ForeScout helps businesses and government agencies monitor the devices connected to their networks. It can help with all internet-connected devices, ranging from smart TVs to voice assistants like Alexa. It also works with machines at hospitals and airports.
ForeScout CEO Michael DeCesare told TechCrunch that ForeScout aims to "give organizations visibility into everything that’s on their network." He said that ForeScout has been benefitting from the increasing number of connected devices. "It’s really only been the last few years that organizations have really started en masse to bring other use cases and devices on their networks."
ForeScout brought in $167 million in revenue last year, compared to $126 million for 2015. Losses grew to $75 million in last year, up from $27 million in 2015.
"We are on a path towards profitability," said DeCesare.
Amadeus Capital had the largest ownership stake at 19.6 percent, prior to the IPO. Accel had 15.2 percent, Pitango had 14 percent and Meritech Capital Partners had 13.4 percent. The company raised at least $125 million, dating back to 2000.
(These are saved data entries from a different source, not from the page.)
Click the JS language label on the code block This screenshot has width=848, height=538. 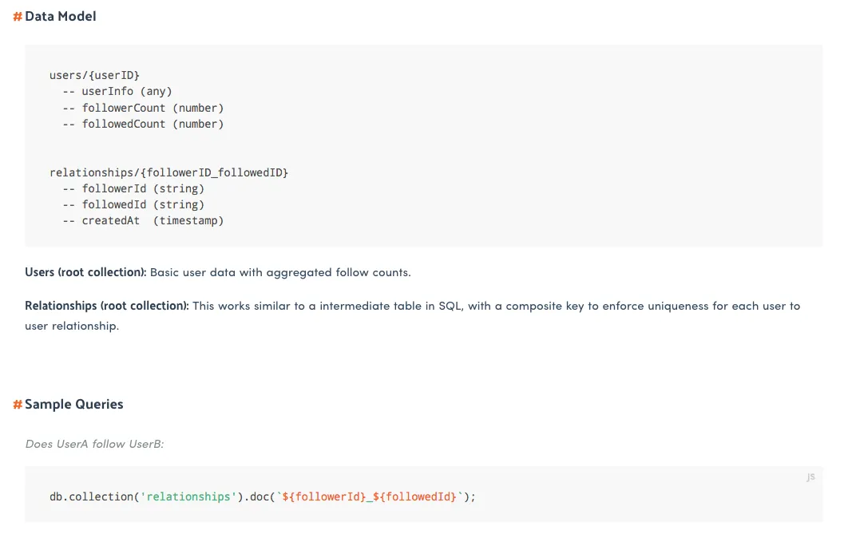pyautogui.click(x=810, y=477)
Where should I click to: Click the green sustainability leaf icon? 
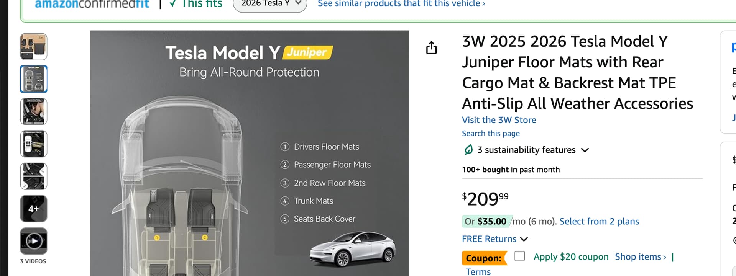coord(468,150)
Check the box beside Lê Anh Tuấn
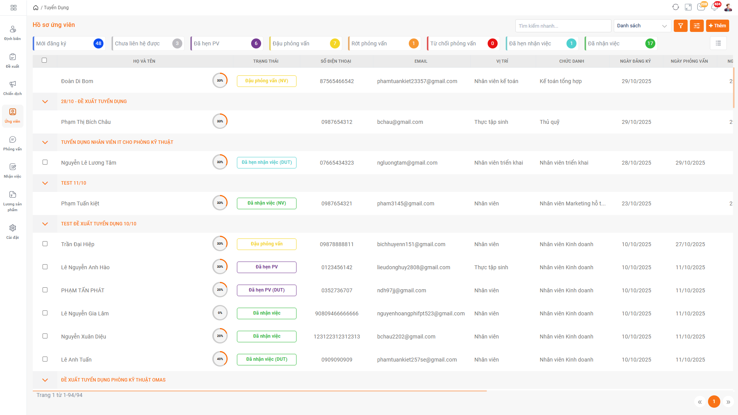The height and width of the screenshot is (415, 738). (45, 359)
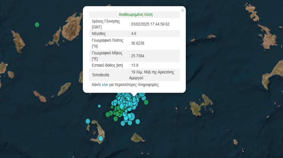Select the westernmost green marker in the cluster
This screenshot has width=283, height=158.
tap(108, 114)

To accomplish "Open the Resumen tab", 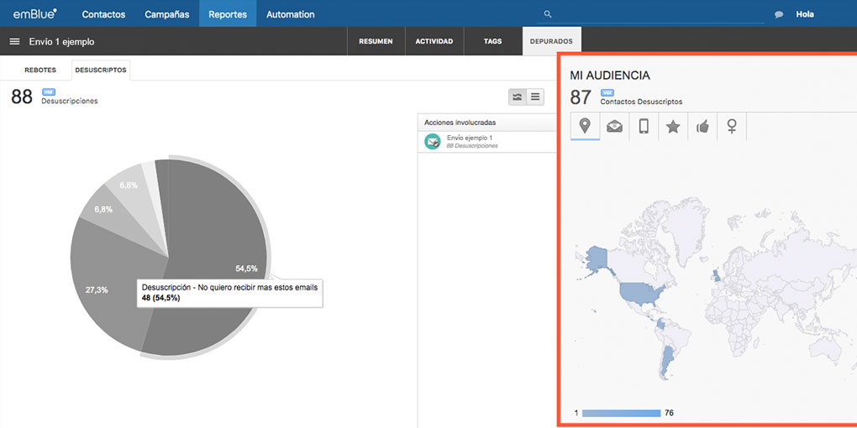I will pyautogui.click(x=376, y=41).
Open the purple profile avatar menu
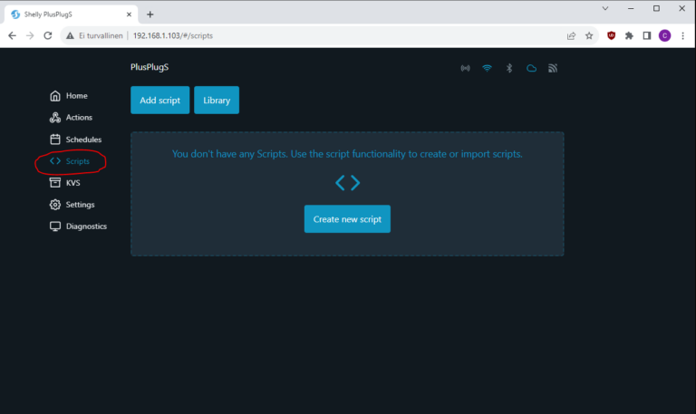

Theresia Gouw, co-founder of Aspect Ventures, said she invested because she "saw the value of ForeScout's agent-less approach to cybersecurity from the very start." She added that "with the billions of IoT connected devices being added to the IT networks, ForeScout provides unparalleled visibility to see where security is needed." As of last year, ForeScout was said to possess a $1 billion valuation. The IPO valued ForeScout at just above $800 million.
This is what’s become known as a “down round IPO.” Some investors had built-in protections and it looks like Wellington will be granted additional shares to make up for an IPO priced at a lower price than where it invested.
When asked about this, DeCesare said "I hardly pay attention to it and neither do our investors."
Early this year, we broke the news that ForeScout had filed confidentially. The company had taken advantage of a JOBS Act provision that allows businesses to submit filing updates without added scrutiny in the months leading up to an IPO.
The company is listing on the Nasdaq, under the ticker “FSCT.” Morgan Stanley and J.P. Morgan have managed the Wilson Sonsini and Goodwin Procter were the legal teams on the IPO.